Putting aside recent attempts to brand Moffatt's treatment of Adler as a lesbian dominatrix as sexist, the episode featuring Sherlock's encounter with a woman who doesn't bore him (the one quality he abhors in all of humanity) takes a new turn with the old plot device. Here Sherlock's admiration quickly turns into something approaching mystification. To all intents and purposes, lovelorn, following her supposed death, on hearing that she still lives he literally floats down Baker Street to his front door. We see the one thing that Conan Doyle's hero never displayed - he's confused; dumbfounded at the effect of another human on his world.

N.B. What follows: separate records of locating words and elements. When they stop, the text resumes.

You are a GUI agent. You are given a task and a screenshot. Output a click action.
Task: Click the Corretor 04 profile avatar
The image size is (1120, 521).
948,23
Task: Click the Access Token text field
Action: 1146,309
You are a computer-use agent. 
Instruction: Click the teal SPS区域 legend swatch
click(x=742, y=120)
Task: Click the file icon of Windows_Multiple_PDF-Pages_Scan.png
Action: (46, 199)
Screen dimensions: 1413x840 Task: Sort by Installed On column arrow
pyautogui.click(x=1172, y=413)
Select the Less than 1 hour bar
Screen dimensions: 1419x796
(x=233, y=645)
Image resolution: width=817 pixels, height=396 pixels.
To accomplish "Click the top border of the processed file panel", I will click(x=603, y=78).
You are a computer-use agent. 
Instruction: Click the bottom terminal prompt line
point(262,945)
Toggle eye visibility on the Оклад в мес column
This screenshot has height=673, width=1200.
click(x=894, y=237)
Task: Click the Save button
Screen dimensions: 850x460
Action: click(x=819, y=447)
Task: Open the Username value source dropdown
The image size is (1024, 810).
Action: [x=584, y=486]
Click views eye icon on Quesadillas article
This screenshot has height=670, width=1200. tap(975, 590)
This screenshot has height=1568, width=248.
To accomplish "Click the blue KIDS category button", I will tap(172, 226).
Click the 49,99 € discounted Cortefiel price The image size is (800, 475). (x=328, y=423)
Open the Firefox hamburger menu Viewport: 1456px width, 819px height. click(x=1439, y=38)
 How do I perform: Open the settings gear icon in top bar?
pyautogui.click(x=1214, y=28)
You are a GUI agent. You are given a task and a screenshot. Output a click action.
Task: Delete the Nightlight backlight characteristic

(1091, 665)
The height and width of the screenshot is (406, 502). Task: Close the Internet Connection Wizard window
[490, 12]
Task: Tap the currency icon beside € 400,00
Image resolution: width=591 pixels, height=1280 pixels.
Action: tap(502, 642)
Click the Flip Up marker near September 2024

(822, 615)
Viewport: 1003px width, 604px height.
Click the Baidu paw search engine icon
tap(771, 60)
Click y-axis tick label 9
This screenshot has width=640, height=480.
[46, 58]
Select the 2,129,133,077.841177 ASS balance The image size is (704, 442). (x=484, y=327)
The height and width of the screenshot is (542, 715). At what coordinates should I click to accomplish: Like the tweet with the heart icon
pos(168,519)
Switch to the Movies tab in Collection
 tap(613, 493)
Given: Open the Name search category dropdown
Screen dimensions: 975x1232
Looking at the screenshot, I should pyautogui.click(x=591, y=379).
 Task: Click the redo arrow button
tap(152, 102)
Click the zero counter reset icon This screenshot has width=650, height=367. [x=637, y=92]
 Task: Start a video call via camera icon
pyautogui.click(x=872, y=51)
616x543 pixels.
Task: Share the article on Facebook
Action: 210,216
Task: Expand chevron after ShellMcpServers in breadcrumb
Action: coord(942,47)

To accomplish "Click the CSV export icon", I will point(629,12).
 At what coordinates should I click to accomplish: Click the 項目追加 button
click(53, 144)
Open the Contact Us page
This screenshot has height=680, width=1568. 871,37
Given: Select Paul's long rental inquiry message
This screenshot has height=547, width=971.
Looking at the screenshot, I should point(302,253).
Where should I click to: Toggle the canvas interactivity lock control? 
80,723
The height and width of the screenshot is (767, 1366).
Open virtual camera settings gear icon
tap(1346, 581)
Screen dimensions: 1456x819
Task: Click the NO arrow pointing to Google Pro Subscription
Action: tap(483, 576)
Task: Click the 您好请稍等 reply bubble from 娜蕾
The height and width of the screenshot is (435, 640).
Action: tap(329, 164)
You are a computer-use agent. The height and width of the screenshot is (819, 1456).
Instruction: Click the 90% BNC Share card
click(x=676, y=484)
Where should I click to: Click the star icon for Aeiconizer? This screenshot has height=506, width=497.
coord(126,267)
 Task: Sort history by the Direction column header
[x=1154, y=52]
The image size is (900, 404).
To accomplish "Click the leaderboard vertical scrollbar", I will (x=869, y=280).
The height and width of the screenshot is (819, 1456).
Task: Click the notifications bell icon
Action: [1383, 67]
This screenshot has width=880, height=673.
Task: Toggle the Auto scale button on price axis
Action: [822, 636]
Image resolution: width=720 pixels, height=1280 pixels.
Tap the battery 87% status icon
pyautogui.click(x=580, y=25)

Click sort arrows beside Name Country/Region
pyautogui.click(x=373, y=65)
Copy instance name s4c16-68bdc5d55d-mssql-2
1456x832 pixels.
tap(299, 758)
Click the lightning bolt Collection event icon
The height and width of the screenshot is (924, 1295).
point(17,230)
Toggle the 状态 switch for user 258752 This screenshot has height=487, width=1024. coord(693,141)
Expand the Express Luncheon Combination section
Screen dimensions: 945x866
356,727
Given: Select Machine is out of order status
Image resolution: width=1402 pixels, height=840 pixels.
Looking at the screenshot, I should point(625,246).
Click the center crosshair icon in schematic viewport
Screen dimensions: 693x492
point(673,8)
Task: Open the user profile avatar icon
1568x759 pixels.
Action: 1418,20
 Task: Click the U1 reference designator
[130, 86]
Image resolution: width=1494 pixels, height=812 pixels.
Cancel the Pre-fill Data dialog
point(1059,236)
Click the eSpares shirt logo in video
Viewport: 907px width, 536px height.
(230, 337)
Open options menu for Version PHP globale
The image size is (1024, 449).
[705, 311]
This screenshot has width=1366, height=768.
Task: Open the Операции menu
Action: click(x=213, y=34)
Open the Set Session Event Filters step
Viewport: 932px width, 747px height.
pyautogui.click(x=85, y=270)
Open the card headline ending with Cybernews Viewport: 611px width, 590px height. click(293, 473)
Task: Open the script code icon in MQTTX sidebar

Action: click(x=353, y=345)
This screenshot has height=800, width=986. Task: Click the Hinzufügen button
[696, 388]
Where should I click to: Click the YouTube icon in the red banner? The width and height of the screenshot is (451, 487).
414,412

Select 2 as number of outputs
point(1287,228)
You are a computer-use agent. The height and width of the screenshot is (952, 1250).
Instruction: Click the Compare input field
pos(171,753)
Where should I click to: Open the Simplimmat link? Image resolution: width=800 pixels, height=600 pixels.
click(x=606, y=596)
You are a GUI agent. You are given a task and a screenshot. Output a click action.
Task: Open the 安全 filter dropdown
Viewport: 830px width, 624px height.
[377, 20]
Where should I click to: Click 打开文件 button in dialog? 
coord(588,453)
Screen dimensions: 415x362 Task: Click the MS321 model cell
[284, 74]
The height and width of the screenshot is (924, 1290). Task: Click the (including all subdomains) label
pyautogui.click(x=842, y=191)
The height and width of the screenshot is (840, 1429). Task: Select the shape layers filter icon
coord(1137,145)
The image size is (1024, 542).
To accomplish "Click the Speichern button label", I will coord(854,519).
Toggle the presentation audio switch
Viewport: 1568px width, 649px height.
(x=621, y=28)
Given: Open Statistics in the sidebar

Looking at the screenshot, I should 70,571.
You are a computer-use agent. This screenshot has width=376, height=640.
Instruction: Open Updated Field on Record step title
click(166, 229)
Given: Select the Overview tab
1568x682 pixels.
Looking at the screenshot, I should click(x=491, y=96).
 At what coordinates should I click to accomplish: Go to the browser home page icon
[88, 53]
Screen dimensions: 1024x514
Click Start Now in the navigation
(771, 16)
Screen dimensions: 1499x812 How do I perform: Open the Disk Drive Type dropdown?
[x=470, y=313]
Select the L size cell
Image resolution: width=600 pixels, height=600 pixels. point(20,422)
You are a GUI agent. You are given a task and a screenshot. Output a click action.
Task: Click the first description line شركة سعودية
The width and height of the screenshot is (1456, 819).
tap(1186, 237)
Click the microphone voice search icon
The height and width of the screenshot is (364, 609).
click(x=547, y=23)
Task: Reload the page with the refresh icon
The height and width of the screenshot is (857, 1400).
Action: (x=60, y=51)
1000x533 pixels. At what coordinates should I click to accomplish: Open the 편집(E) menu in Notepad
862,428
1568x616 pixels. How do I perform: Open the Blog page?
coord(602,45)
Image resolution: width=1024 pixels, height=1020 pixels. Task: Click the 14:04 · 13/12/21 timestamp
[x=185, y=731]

But that's not to say that only one episode was sexy. Episode two's take on the Hound of The Baskervilles (plural hounds in this case) was spiced up by default, not only by Watson's chatting up technique, but also by the mere presence of Russell Tovey, BBC Three shorthand for desirability (although his 'stunned taxi with its doors open' act does nothing for me). It wasn't quite as alluring, but luckily the biggest guns were reserved for the finale. Andrew Scott's Jim Moriarty chewed scenery but made something of a mark by luring Sherlock, not with his very own viciously camp charms, but by appealing to Holmes' greatest love... himself.
While it could also be argued that the trio of Moriarty, Watson and Holmes made up a very palpable male love-triangle, ultimately Holmes' downfall was effected by the one thing that was obvious all along: his narcissism. How he loved to show off. It is a portrait of a man who needs unconditional admiration from the whole world but saves the messy stuff for his own head. Moriarty's lustful defrocking of the genius says more about the arch-criminal's need to get his attention, but in the end, as Sherlock (MORE SPOILER ALERTS) watches Watson cry at his graveside, it becomes apparent that other's love for him is merely baffling; for no one loves Sherlock quite as much as Sherlock.
The fact that I've expended several hours and some paltry brain power on a mere detective series confirms to me that this was great telly and superb drama. Benedict Cumberbatch, Martin Freeman and Andrew Scott all shone, although on second viewing I found Lara Pulver's Adler somewhat more stilted than it previously appeared. I must have been somehow distracted...
And that's exactly why Moffatt and Gatiss deserve our thanks. In using such subterfuge, distractions and trickery, they're easily the equal of Moriarty himself. Brainy, sexy nerds. I look forward to series three.